Nell managed to unlock her door with a trembling hand. She stumbled inside the dark apartment, kicking a few of her spilled items inside. She slammed the door behind her, threw all the locks into place. With her back flush against the door, she looked around her dilapidated home for signs of her brother.

Was he here?

Had he returned?

Was he still at Lamont's place?

Someone must have heard Lamont scream. It had only been for a few seconds, but someone
must
have heard it, someone
must
have called the cops.

Nell closed her eyes, the distant wail of a police siren curdling her blood. Above it, a man sang opera out an open window, trying to blot out the underlying harmonies of the Jackson 5 coming from a few doors down.

Her eyes fixed themselves on Barrett's empty chair. He had abandoned his book on the threadbare cushion—the same book, the
only
book he ever read. Beary was sitting in her brother's place, as though waiting for the both of them to return.

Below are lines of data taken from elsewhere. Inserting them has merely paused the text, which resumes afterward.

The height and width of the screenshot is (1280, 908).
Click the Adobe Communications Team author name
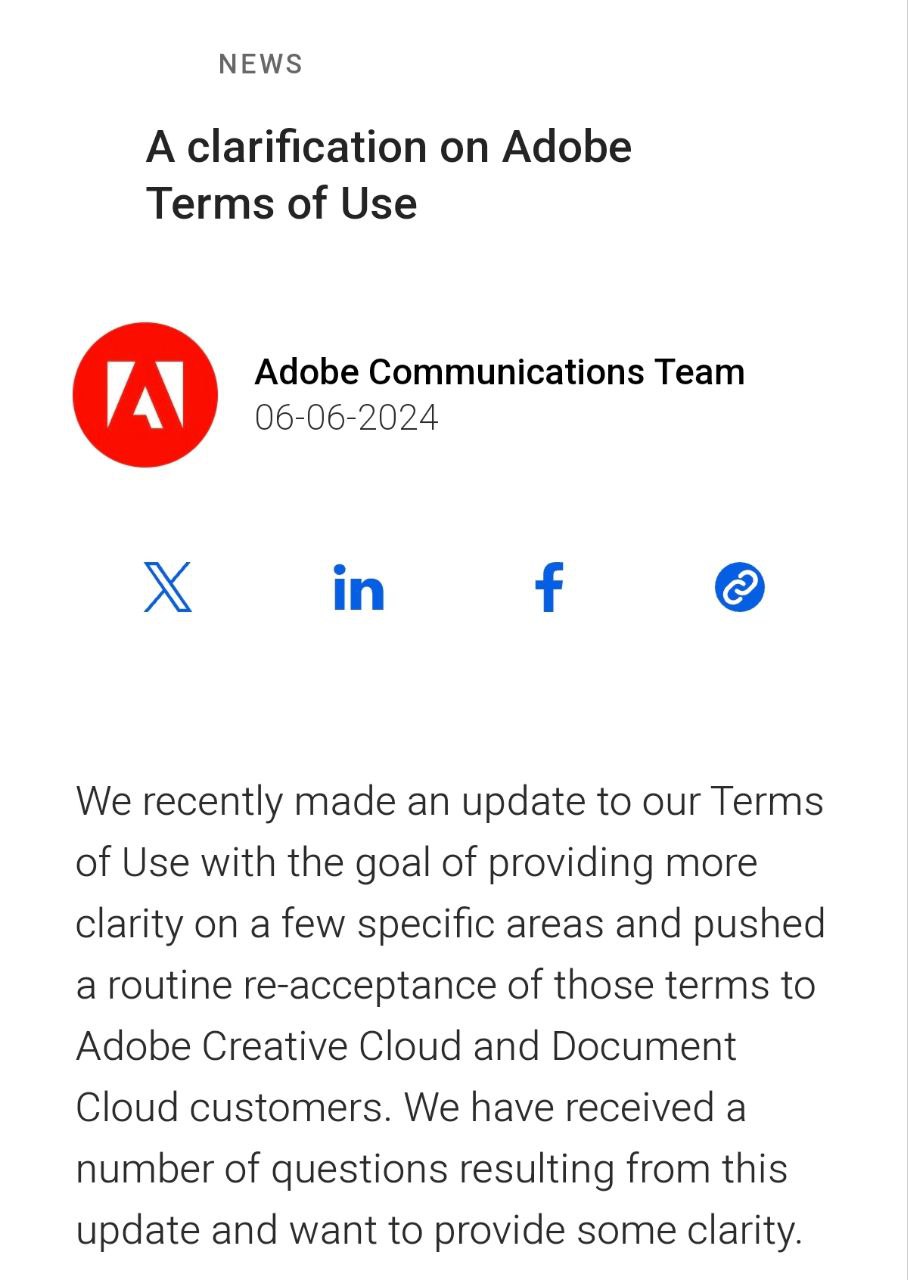click(500, 372)
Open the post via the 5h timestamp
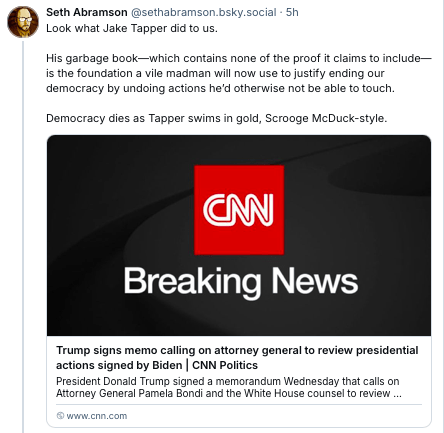This screenshot has width=444, height=433. [292, 12]

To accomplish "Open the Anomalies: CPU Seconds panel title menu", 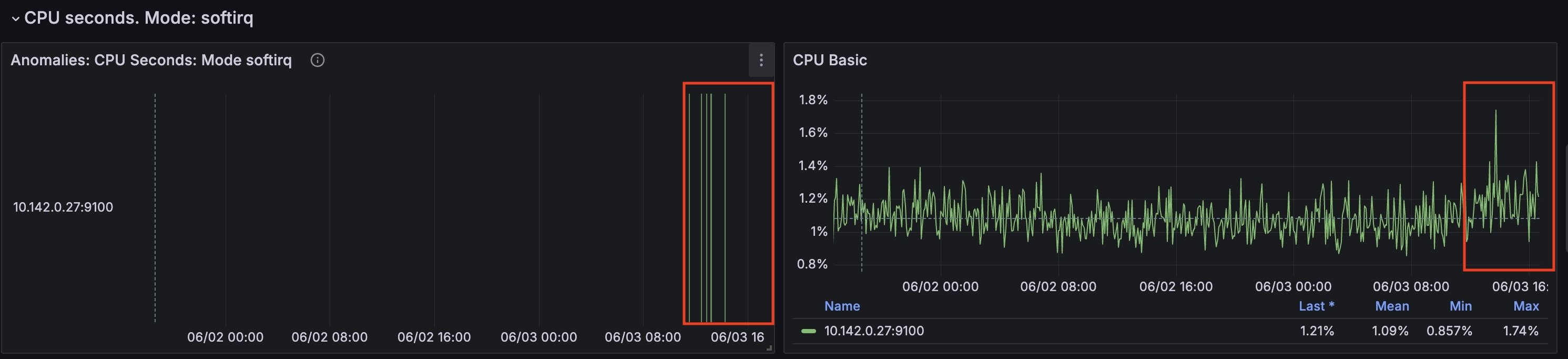I will click(151, 59).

Barrett was just like their dad. Leigh Sullivan had read and reread
The Velveteen Rabbit
to them what seemed like a hundred times. They had had an old wingback chair at home too, one that looked remarkably similar to the one Barrett had picked out at the secondhand store. Nell shut her eyes against the memory of his casket glinting in the summer sun. She tried to block out her mother's hysterical weeping. Tried to look elsewhere in the recollection she had played over and over inside her head for so long.

Look away.

She strained to do it, urging her four-year-old self to avert her gaze. To block out their mother's cries—only to spot a difference she hadn't noticed until now. There, in her mind's eye, just beyond her father's casket, was an identical coffin, save for its size. Present-tense Nell and her four-year-old shadow simultaneously gasped. She pushed herself away from the apartment door. Shook her head, not understanding that newly excavated shred of memory.

But it was only Daddy.

It was only him.

She twisted where she stood, letting her attention settle for a second time onto a chair that looked so much like their father's. Her old bear continued to stare at her, its glass eyes blank, soulless, horrible rather than comforting. She grabbed the toy off the chair, her mother's wailing echoing inside her head like a scream in an empty room.

My baby, my angel, my sweet little . . .

“Barrett?” The name slid past her lips in a whisper.

She turned away from his chair, numb.

Because it didn't make sense. Why wasn't he here yet?

Because he's
dead.

Bullshit. He was alive. There was no way the cops would have gotten to Lamont's house so fast, no way he would have sat down and waited for them.

Nell stumbled into her room, dazed by the things she was imagining as if they'd really happened. The little casket beside her father's looked real enough in her memory, but that memory was false. A lie. Only one life had been memorialized that day—her father's.
Their
father's. Nell and Barrett had stood hand in hand together as the coffin had been lowered into the ground.

Except it hadn't been his hand.

The suggestion slithered into her brain.

Four-year-old Nell squinted against the glare of the sun while present-day Nell squinted at her own reflection in the full-length mirror that hung on her wall.

It hadn't been his hand—it had been something else.

There was a bang on the door.

“Hello? Miss?” someone yelled through the wood.

Both little Nell and grown-up Nell looked to their right hand. A fuzzy teddy bear hung limp at their side.

Except grown-up Nell's palm was smeared with blood that continued up, up, up her arm to the crook of her elbow, to her biceps, clear across the front of her blouse and down her shirt.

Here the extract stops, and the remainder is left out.